JDS Uniphase Completes IBM Optical Buy

Ottawa-based fiber-optic giant JDS Uniphase Corp. said it has completed its recently announced acquisition of IBM Corp.’s optical transceiver business for about $340 million in cash and Big Blue stock.


JDS Uniphase said it paid Armonk, N.Y.-based IBM $100 million in cash and 26.9 million shares of JDS Uniphase common stock in the transaction. As previously announced, additional payments of up to $85 million in cash or stock may be made in early calendar 2003 based on the financial performance of the acquired business, officials said.

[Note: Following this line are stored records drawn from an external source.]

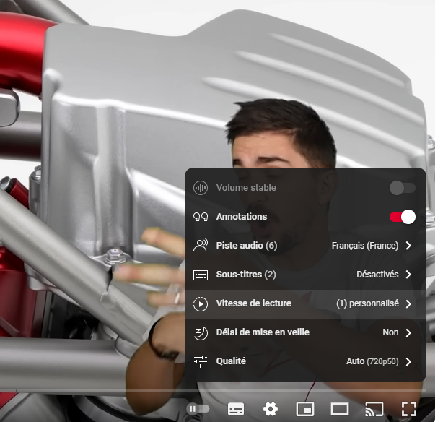This screenshot has width=443, height=422.
Task: Click the subtitles button in the player bar
Action: (x=236, y=409)
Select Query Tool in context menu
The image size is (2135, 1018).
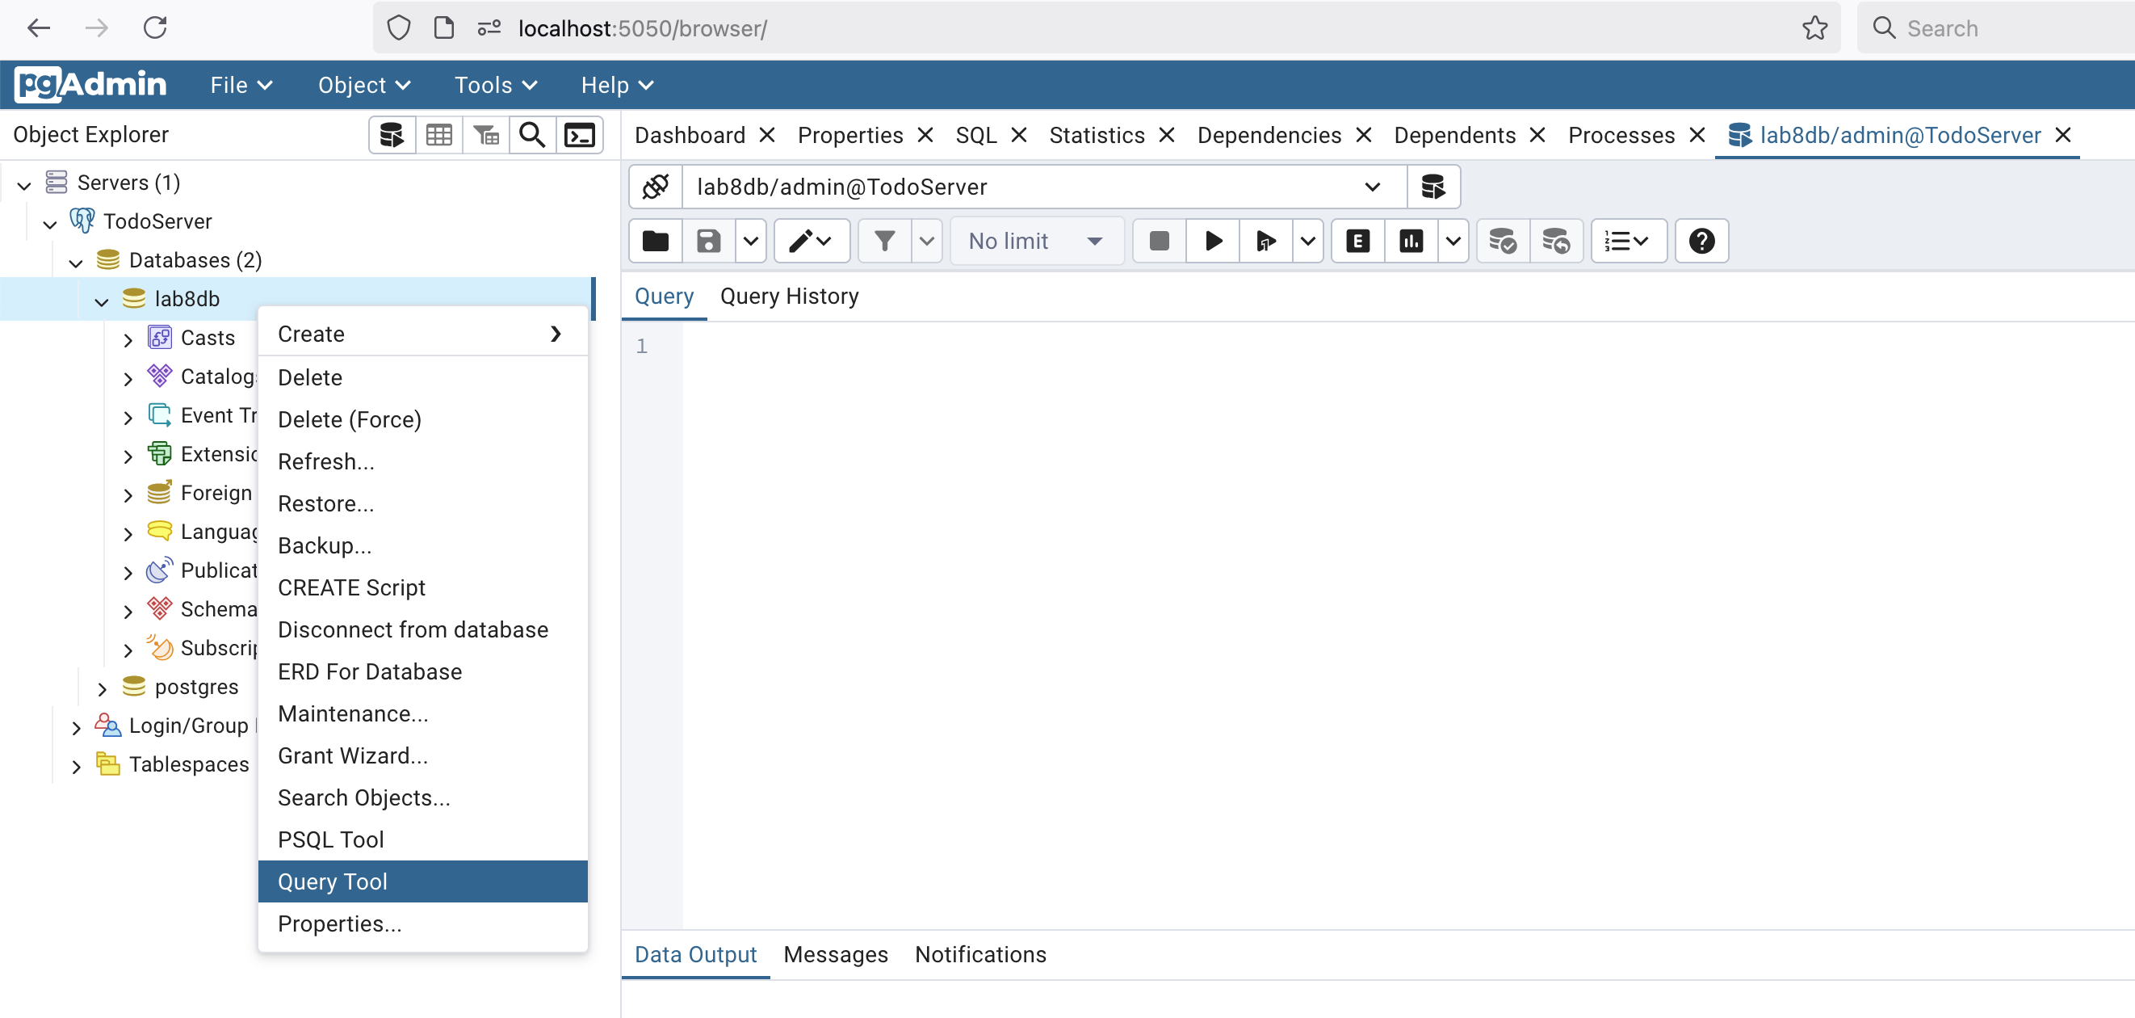332,881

JDS competes fiercely with fellow Canadian firm Nortel Networks and San Jose, Calif.’s Cisco Systems Inc. in sector for which analysts have high hopes. With its competitive sights trained on Nortel and Cisco in a time when high-tech markets are flagging across the board, JDS Uniphase’s thinking was to provide optical products beyond its existing telecommunications markets to growing data communications markets.


What JDS Uniphase gains with the acquisition, which was announced Dec. 19, are IBM’s optical data communications products, which include small form factor (SFF) transceivers and Gigabit Interface Converters (GBIC) for storage area networks (SAN) and local area networks (LAN) using optical Fibre Channel and Gigabit Ethernet protocols. Big Blue’s products expand the JDS Uniphase transmission module product line from long haul telecommunications to very short reach carrier and enterprise applications. This, JDS, said, will result in the “industry’s broadest optical transmission product line.”


JDS is battling with equipment giants for a bigger piece of the fiber-optic product pie. JDS said it expected lower sales in its third fiscal quarter, which could be 10 percent to 15 percent lower than second-quarter sales.


NOTE: InternetNews.com’s Clint Boulton contributed to this report.